[Pixel coordinate grounding data]
-=-=-
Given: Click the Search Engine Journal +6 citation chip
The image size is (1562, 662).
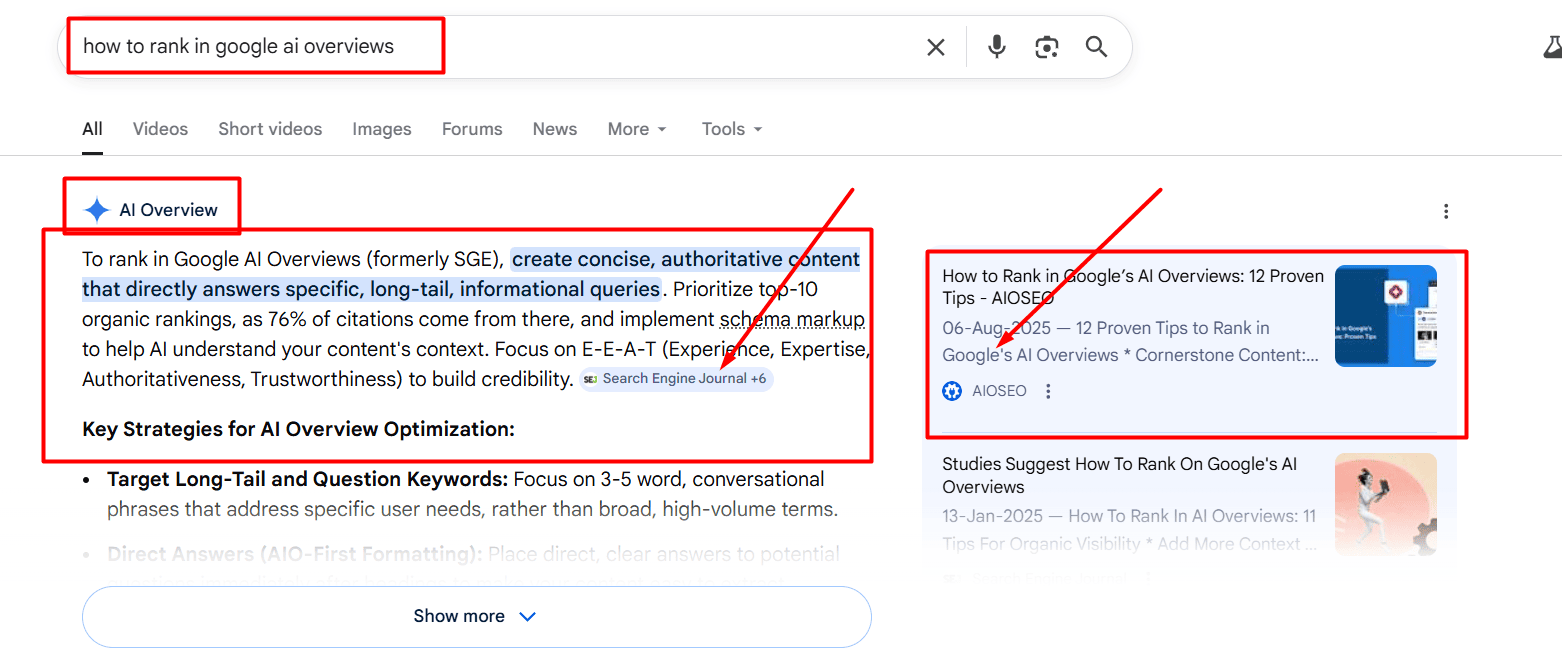Looking at the screenshot, I should pos(676,379).
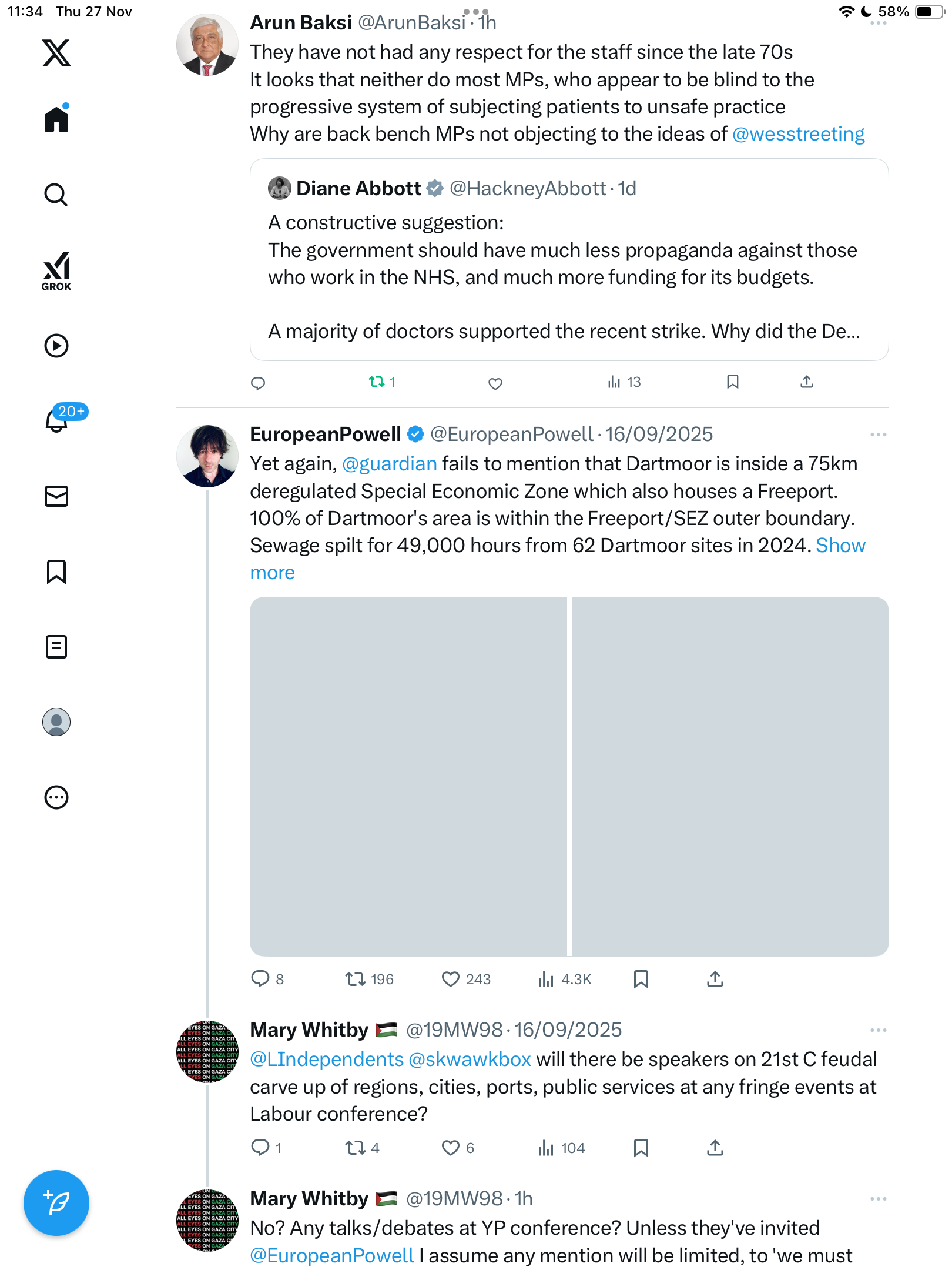Open Lists icon in sidebar

click(56, 647)
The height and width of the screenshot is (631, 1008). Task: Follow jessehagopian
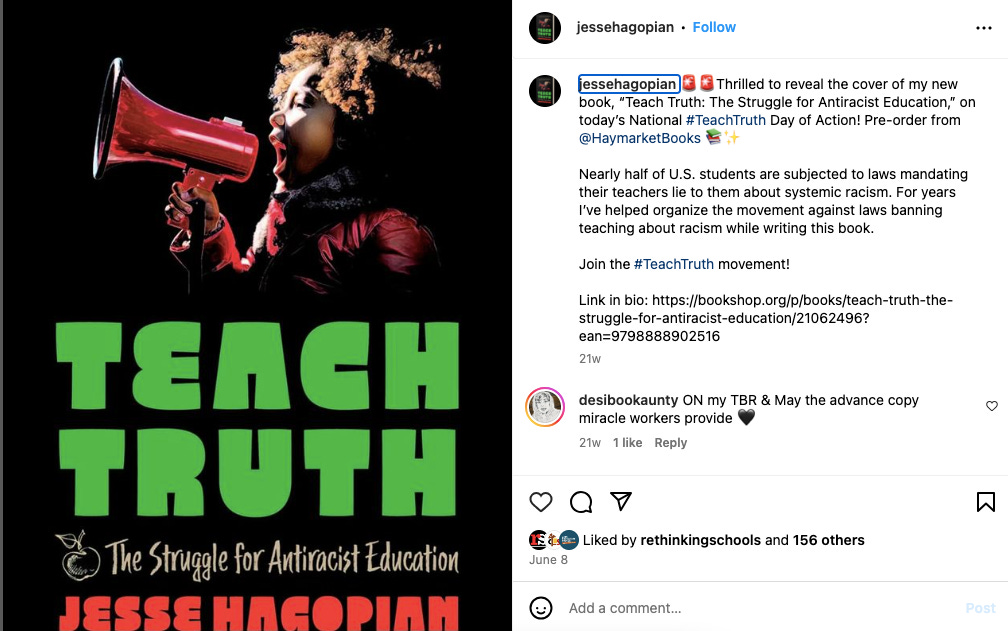click(714, 27)
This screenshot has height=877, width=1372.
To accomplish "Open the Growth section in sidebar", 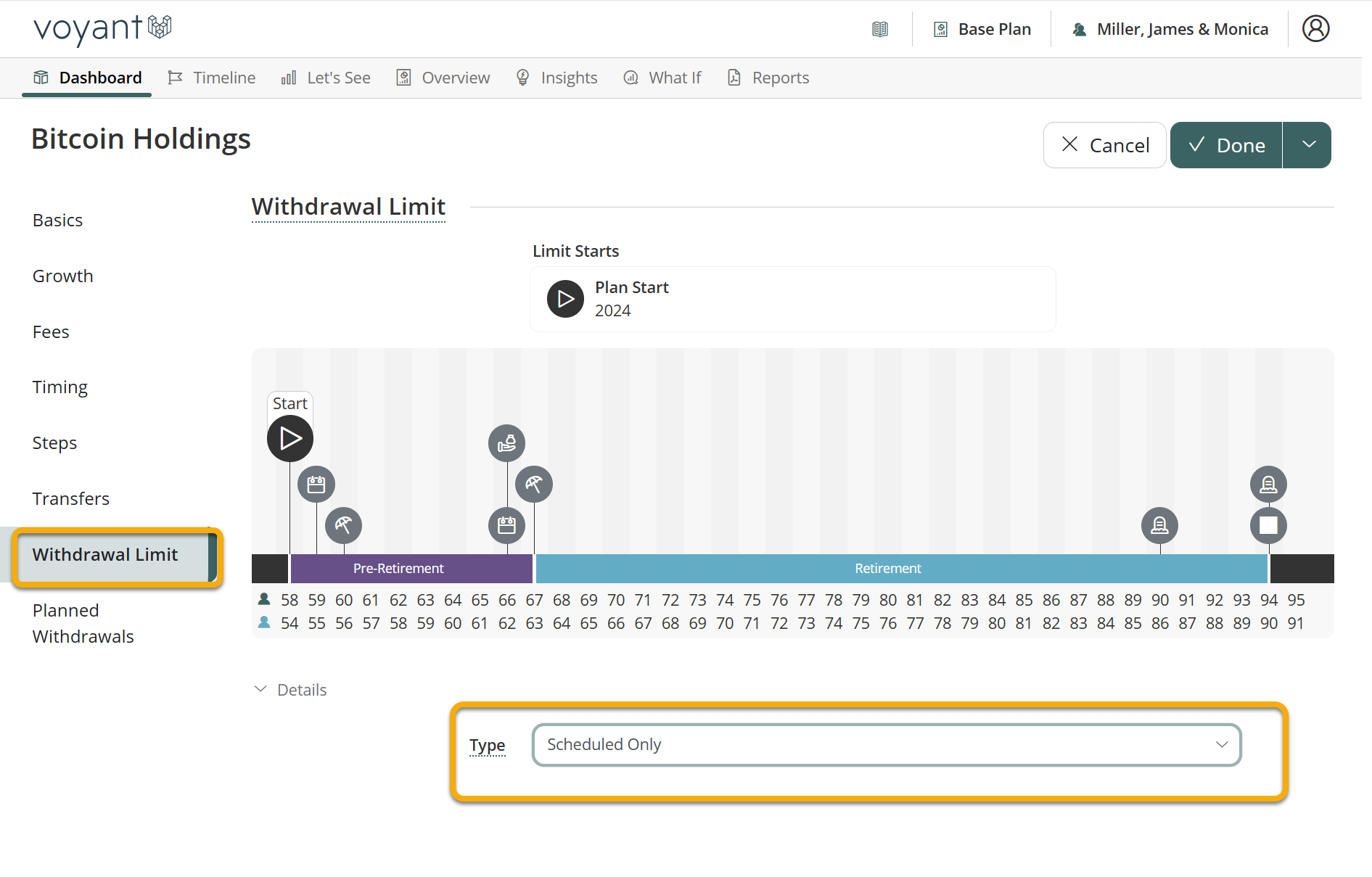I will coord(63,276).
-=-=-
Using the data above, set down each line from the line with "The image size is (1562, 662)." to the line with "This screenshot has height=877, width=1372." exactly, both ends included, and leave the pictures behind. Nothing else belongs.

The image size is (1562, 662).
Looking at the screenshot, I should pos(676,379).
Open Lists icon in sidebar

click(56, 647)
The height and width of the screenshot is (631, 1008). Task: Follow jessehagopian
click(714, 27)
This screenshot has height=877, width=1372.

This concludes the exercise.